You just can't give away "our" Scooter. That is one adorable baby!


----------



## TAWhatley

Scooter is a beautiful little one! Thanks for the new pics, Renee! 

Terry


----------



## Pete Jasinski

Scooter is just a perfect lil bundle of pidgie joy  I just want to hold him and kiss him all over for hours


----------



## Zaise

Wow! What a story! It really was a miracle that you checked on that lil one.  I'm so glad he's doing so good now.


----------



## mr squeaks

Scooter is soooooo cute! Just love that little beak!

LOVE, HUGS and SCRITCHES TO YOU and SCOOTER, Renee...


----------



## Lin Hansen

Renee,

That Scooter really is one adorable looking little baby!

I'm so glad that everything worked out so well.

Will be looking forward to updates on this special baby.

Linda


----------



## dovegirl

Scooter has a very cute face. Can you show us more photos of Scooter? Ellie.


----------



## Cricket

keep the little bugger... you know you won't be sorry you did... AND your friends will understand since the other baby died... promise them the next two! Scooter agrees!!


----------



## Lovebirds

dovegirl said:


> Scooter has a very cute face. Can you show us more photos of Scooter? Ellie.

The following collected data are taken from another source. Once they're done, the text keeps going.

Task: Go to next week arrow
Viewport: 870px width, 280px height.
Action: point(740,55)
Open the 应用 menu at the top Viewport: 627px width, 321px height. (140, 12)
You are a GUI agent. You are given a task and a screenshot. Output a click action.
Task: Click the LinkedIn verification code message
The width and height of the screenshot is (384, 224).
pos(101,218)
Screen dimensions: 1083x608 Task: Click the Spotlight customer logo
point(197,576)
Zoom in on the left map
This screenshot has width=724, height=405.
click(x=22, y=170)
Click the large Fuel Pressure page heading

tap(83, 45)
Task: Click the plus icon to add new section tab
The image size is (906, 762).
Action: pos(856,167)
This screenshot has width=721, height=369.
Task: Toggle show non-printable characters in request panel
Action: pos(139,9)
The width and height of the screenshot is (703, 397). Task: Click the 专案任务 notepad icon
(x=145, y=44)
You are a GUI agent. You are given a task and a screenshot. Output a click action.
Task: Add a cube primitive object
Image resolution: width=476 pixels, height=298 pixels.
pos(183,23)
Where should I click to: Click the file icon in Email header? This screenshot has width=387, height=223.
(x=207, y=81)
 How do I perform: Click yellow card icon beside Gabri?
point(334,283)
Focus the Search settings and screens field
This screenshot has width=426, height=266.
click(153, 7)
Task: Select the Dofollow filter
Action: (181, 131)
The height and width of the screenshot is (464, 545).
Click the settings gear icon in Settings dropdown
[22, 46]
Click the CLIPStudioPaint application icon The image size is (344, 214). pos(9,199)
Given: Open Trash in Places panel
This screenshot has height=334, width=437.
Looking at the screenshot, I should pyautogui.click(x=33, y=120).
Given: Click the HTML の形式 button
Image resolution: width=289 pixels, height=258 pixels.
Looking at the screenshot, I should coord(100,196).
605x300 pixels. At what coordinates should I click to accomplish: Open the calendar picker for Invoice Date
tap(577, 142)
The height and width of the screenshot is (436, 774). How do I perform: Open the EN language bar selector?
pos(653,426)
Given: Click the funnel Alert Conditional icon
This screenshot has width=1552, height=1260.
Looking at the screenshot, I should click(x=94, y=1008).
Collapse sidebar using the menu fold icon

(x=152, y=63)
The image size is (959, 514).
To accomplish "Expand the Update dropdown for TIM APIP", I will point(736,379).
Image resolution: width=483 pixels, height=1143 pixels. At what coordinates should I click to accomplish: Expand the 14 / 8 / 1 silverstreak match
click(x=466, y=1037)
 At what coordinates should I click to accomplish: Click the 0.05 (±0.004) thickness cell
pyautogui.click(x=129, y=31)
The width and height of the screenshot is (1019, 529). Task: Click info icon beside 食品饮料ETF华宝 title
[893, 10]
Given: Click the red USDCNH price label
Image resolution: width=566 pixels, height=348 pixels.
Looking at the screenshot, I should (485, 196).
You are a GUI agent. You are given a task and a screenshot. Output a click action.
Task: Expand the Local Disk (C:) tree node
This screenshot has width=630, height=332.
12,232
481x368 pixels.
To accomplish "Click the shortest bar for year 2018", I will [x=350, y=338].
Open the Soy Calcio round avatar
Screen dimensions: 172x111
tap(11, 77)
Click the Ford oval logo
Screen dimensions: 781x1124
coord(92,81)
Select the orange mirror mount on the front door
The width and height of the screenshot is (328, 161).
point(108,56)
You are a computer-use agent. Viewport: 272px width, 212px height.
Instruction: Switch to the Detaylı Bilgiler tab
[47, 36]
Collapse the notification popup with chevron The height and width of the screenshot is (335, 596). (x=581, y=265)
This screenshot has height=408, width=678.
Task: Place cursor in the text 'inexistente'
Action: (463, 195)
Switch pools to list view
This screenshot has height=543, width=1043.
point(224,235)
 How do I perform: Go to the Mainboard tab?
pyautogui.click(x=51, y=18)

Ellie, I'll be taking more pictures as he grows.


----------



## Eriduardo

Lovebirds said:


> Went out to check on the Sat babies a little over an hour ago, and guess what? Found one baby very cold, laying off to the side. Dad was on the other one. I picked it up and it's little body was so cold, I was sure it was gone. Brought it in the house, got the heating pad and in a matter of 10 minutes or so, he came around. He scoots around a lot (thus the name "Scooter")and I think that he scooted out from under Dad and just got cold. It was only about 27 degrees an hour ago and of course colder than that before.
> Now my question..........I've got two hens with one baby each, 6 days old. These are homer babies. This Sat baby is 7 days old, but sure looks a bit smaller than the homers. I'm pretty sure that the homer babies are going to start getting seed in the next day or so. What do you think about me putting this baby under one of them? OR.....I've got one hen who's on one clear egg that was supposed to hatch today. I had already planned to give her a baby out of another nest. Is this baby to old to give to her? Would she feed it crop milk for the next 5 or 6 days? Would she realize it's older and give it seed? If she did feed it only crop milk, would it survive and would it hurt it to have only crop milk?
> Any other day I would have run out, fed the birds and laid down for a nap. Why I went to check on these babies, I don't know. They were fine at 7:00 this morning.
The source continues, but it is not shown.